**Text extract**
Wong is alleged to have had influence over AT&T Services' selection of seismic anchors. Id. ¶ 27. In particular, Plaintiff alleges that on 21 May 2008, Wong wrote an email referring to Boykin's anchors in which he stated that there were "concerns over product performance based on testing conducted years ago." Id. ¶ 43 (emphasis omitted). Plaintiff alleges further that on 1 March 2010, Wong recommended in internet postings that "Seisco anchors should not be used because of performance questions." Finally, Plaintiff alleges that on 22 March 2010, Wong wrote an email stating that "[AT&T Services'] should only be using Hilti[, Inc.] anchors per most recent AT&T requirements." Id. ¶58. Plaintiff contends that as a result of Wong's false statements, distributors have discontinued buying and distributing Boykin/Seisco anchors. Id. ¶ 65.
Hilti, Inc. ("Hilti") also produces seismic anchors and according to Plaintiff, is Boykin's sole competitor for AT&T-related business. Pl.'s Compl. ¶ 21.
On 27 April 2011, the court entered its Case Management Order ("CMO") [DE-38], directing the parties to, inter alia, complete all discovery by 31 December 2011. On 6 May 2011, Boykin served its First Request for Production of Documents ("RPDs") on Defendant. Pl.'s Am. Mot. Order Compel Defs.' Produc. Disc. ("Pl.'s Am. Mot. Compel") at ¶ 3 [DE-58]; Pl.'s First RPDs [DE-59.1, DE-59.2]. Responses were served on Plaintiff on 11 July 2011, which included numerous general and specific objections. [DE-59.4, DE-59.5]. On 18 August 2011 and 8 September 2011, the court held telephonic discovery conferences with the parties regarding disputed discovery requests. According to the parties, while much of the dispute has been resolved and discovery has been produced, four of Plaintiff's discovery requests for the production of documents remain in dispute and are the subject of Plaintiffs motion.
Plaintiff's motion seeks an order compelling both Wong and AT&T Services to produce discovery as to RPD Nos. 14,15,29 and32. Pl.'s Mot. at 1 [DE-58], However, Plaintiff's brief discusses only those requests propounded on AT&T Services and makes no distinction between the requests to Wong and those to AT&T Services. Defendant advises that the four discovery requests at issue resemble RPD Nos. 14, 22, 23 and 27 propounded on Wong. Defs.' Mem. at 1 n.l.

**Records provided**
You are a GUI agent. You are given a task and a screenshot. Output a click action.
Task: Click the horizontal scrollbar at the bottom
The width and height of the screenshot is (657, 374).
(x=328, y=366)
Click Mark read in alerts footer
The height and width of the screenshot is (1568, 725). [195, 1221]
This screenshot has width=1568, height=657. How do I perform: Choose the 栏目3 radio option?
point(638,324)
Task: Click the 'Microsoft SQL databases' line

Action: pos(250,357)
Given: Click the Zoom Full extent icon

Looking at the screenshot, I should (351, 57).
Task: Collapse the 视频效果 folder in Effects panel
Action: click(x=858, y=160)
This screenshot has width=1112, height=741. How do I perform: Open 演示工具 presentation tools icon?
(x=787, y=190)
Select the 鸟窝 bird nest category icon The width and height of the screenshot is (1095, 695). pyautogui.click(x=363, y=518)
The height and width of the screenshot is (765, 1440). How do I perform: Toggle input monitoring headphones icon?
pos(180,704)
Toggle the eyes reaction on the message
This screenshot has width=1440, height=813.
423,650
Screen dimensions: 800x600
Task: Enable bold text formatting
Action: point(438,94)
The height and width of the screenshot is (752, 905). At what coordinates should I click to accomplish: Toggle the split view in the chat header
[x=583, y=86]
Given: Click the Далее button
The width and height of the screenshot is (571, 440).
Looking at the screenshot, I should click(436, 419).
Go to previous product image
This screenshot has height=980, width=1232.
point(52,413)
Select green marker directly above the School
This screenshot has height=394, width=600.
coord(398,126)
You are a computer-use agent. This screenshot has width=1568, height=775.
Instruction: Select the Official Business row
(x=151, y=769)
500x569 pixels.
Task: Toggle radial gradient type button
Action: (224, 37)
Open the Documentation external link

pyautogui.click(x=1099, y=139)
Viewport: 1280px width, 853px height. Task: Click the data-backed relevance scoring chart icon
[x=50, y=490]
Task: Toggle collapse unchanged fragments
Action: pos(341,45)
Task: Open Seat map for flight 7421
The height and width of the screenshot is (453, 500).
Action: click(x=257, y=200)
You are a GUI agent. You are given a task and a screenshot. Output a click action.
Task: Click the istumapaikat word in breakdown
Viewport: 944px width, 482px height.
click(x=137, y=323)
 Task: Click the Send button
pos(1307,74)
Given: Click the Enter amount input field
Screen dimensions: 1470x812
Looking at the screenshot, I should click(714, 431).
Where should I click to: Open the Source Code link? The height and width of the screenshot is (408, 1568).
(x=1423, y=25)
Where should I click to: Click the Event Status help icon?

**Given instruction**
Repeat the discovery dispute excerpt word for word, beginning at the words "Wong is alleged" and stopping after "anchors. Id. ¶ 65.". The items have no connection to the discovery dispute excerpt.

**Answer to this problem**
Wong is alleged to have had influence over AT&T Services' selection of seismic anchors. Id. ¶ 27. In particular, Plaintiff alleges that on 21 May 2008, Wong wrote an email referring to Boykin's anchors in which he stated that there were "concerns over product performance based on testing conducted years ago." Id. ¶ 43 (emphasis omitted). Plaintiff alleges further that on 1 March 2010, Wong recommended in internet postings that "Seisco anchors should not be used because of performance questions." Finally, Plaintiff alleges that on 22 March 2010, Wong wrote an email stating that "[AT&T Services'] should only be using Hilti[, Inc.] anchors per most recent AT&T requirements." Id. ¶58. Plaintiff contends that as a result of Wong's false statements, distributors have discontinued buying and distributing Boykin/Seisco anchors. Id. ¶ 65.